● **Task statement**
Some lines in the entries contain the word "post". Copy all of them.

(Excerpts from a dataset)
━━━━━━━━

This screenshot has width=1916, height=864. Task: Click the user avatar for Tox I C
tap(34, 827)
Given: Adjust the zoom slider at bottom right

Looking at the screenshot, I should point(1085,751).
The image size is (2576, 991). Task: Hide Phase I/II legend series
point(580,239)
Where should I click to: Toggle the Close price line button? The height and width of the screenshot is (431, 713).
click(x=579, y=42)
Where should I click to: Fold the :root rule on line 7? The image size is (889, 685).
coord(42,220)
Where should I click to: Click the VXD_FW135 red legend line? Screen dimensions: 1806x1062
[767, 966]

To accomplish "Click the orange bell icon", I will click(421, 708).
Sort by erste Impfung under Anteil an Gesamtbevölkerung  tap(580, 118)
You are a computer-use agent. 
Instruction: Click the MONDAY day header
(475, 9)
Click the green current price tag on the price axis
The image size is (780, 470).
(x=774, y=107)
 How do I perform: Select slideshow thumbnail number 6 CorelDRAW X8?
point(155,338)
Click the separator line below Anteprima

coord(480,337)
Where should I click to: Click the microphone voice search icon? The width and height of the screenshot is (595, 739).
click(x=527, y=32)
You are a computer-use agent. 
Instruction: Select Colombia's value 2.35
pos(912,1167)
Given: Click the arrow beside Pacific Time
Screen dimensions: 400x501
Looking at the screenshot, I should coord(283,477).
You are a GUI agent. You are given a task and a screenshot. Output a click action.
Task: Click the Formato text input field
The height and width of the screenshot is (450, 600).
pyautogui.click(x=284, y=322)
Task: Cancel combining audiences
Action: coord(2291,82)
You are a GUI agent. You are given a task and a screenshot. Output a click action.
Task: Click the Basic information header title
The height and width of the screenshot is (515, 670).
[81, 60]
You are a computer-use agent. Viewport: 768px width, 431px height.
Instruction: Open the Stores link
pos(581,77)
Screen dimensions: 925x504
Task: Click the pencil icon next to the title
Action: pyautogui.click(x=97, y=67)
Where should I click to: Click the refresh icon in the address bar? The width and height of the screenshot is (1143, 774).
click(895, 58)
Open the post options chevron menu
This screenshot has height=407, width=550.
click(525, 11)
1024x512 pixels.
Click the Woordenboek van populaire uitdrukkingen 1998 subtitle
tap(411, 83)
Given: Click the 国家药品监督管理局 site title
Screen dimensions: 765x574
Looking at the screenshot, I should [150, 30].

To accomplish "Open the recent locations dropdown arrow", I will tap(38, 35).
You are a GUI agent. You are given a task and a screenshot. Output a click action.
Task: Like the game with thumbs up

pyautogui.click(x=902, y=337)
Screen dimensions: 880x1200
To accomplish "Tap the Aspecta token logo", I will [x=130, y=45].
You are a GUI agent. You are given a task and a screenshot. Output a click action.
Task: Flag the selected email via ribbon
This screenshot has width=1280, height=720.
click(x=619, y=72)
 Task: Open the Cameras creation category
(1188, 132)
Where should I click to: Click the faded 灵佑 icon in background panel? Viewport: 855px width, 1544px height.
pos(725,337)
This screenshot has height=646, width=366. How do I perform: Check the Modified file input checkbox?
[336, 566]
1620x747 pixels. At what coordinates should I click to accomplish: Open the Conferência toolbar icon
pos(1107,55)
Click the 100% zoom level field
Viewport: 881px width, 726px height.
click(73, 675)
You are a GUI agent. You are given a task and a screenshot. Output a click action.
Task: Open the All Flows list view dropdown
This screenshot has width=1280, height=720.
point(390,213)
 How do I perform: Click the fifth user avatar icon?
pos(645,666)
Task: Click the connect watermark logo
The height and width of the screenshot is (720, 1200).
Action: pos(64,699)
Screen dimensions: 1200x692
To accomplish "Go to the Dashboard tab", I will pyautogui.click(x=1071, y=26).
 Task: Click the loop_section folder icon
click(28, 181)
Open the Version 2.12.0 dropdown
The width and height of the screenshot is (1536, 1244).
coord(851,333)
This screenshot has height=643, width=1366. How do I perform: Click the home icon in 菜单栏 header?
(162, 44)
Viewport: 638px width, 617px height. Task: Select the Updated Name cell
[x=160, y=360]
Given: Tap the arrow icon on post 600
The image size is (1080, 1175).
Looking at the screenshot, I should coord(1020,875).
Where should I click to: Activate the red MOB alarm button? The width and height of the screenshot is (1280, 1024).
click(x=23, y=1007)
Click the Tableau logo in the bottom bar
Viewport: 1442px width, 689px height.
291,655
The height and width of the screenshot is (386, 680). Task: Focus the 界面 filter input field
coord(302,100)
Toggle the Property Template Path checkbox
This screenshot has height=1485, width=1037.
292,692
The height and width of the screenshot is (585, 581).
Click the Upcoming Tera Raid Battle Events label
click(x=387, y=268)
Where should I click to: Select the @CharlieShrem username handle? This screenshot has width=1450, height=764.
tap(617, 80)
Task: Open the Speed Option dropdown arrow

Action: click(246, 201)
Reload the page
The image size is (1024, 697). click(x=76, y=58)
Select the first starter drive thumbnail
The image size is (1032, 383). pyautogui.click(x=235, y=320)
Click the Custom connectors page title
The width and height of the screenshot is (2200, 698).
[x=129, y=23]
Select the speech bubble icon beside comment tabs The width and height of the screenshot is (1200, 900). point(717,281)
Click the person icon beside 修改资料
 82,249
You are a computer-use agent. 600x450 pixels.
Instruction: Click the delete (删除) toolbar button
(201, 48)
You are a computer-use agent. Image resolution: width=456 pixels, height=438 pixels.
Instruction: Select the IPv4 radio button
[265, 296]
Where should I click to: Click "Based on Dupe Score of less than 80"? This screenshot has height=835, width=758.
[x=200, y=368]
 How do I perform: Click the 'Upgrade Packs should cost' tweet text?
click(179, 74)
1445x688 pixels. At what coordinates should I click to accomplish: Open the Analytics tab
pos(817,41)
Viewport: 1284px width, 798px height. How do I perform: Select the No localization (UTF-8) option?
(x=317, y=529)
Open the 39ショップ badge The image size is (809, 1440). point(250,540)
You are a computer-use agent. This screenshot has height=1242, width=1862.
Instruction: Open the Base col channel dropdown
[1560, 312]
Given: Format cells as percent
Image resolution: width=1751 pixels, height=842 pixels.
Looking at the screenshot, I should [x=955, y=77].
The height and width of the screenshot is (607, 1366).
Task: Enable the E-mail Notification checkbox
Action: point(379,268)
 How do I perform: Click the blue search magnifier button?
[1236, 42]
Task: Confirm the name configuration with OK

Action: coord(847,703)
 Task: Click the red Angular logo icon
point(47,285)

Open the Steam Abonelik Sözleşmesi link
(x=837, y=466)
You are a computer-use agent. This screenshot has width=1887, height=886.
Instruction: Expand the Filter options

━━━━━━━━

● **Written solution**
Open the post options chevron menu
Given: Tap the arrow icon on post 600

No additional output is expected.